Archbishop discusses faith

Archbishop Salvatore Fisichella, president of the Pontifical Council for Promoting the New Evangelization and titular archbishop of Vicohabentia, discussed the role of the Church in contemporary culture during the 2014 Terrence R. Keeley Vatican Lecture on Wednesday.

Fisichella, who was awarded an honorary doctorate of law from Notre Dame in 2006, addressed the Church’s relationship to politics during the lecture in the Hesburgh Center for International Studies. He said Catholicism is not an opponent of democracy.

20140226, Annette Sayre, Hesburgh Center for International Studies, Vatican Lecture


“On doctrinal matters, Catholicism places human intellects on the same level,” Fisichella said. “It applies the same standard to each person.
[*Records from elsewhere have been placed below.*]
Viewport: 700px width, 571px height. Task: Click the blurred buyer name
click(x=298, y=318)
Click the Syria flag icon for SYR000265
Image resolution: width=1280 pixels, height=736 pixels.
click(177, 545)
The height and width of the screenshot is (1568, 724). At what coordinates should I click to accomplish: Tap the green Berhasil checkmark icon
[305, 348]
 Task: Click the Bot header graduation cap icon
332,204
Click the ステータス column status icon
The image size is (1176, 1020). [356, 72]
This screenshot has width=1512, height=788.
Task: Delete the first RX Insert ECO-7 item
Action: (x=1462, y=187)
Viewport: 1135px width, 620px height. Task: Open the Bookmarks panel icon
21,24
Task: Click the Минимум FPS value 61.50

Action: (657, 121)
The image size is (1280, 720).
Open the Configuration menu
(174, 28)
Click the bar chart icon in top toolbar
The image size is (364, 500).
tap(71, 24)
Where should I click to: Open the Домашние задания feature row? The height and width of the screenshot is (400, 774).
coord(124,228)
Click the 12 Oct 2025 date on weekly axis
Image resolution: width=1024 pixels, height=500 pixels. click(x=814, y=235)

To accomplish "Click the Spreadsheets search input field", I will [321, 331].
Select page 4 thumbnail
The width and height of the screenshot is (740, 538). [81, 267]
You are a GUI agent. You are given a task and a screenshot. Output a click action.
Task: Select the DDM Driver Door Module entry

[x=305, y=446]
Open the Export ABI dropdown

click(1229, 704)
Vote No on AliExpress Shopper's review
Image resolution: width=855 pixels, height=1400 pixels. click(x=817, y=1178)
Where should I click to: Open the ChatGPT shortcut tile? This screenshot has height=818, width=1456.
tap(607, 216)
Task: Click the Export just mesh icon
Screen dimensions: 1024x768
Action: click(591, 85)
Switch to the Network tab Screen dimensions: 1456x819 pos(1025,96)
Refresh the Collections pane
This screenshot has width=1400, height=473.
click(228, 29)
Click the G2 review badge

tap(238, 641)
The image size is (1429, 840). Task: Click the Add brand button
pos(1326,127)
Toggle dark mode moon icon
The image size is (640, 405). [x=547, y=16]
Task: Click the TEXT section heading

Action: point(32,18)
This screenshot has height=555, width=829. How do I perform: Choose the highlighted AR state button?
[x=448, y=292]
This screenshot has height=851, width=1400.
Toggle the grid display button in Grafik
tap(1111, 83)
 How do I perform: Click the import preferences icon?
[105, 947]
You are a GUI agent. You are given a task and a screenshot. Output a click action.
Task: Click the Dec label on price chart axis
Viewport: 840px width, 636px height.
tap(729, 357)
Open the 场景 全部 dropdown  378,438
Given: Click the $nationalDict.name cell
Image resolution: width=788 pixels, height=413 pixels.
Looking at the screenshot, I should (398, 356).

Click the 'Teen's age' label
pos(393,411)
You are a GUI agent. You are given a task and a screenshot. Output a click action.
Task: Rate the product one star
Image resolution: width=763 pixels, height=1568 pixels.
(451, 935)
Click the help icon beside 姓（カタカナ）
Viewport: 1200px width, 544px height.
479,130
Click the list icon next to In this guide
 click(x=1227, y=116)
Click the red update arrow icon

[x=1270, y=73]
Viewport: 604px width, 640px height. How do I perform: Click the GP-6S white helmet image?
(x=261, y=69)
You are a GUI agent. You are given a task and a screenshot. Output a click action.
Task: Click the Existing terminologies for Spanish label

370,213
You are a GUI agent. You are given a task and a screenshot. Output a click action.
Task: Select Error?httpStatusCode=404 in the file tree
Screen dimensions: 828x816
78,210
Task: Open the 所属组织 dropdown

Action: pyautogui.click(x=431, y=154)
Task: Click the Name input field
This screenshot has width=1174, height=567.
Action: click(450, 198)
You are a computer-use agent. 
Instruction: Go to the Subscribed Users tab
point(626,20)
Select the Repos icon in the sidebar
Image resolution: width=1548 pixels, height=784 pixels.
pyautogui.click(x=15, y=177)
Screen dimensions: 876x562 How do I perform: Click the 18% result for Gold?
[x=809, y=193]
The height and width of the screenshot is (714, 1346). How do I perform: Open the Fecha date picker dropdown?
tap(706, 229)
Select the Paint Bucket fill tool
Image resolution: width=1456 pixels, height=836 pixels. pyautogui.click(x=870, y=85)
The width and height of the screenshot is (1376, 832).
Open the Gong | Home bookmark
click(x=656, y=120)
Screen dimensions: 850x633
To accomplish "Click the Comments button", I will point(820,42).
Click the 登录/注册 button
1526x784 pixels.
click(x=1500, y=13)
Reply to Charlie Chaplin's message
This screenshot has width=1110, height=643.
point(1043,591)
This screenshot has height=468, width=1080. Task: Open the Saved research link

It likes to blend all social classes at the foot of the same altar, just as they are blended in the sight of God.”

Believers should avoid a sense of indifference to questions of culture, politics and society, Fisichella said.

“[They] are not something extraneous to us, but something to which we are called to give an answer,” he said. “In every part of the world, Christians are called to bring with their witness a world of love, which would allow us to go beyond the difficulties and the contradictions of the moment, in order to restore confidence in every person.”

Fisichella said the Church today faces many of the same challenges that it has in the past.

“We are in front of a great challenge between Christianity and the new paganism,” he said. “As in the past, and, unfortunately, also today, those in power try to discredit the adversary through all possible means.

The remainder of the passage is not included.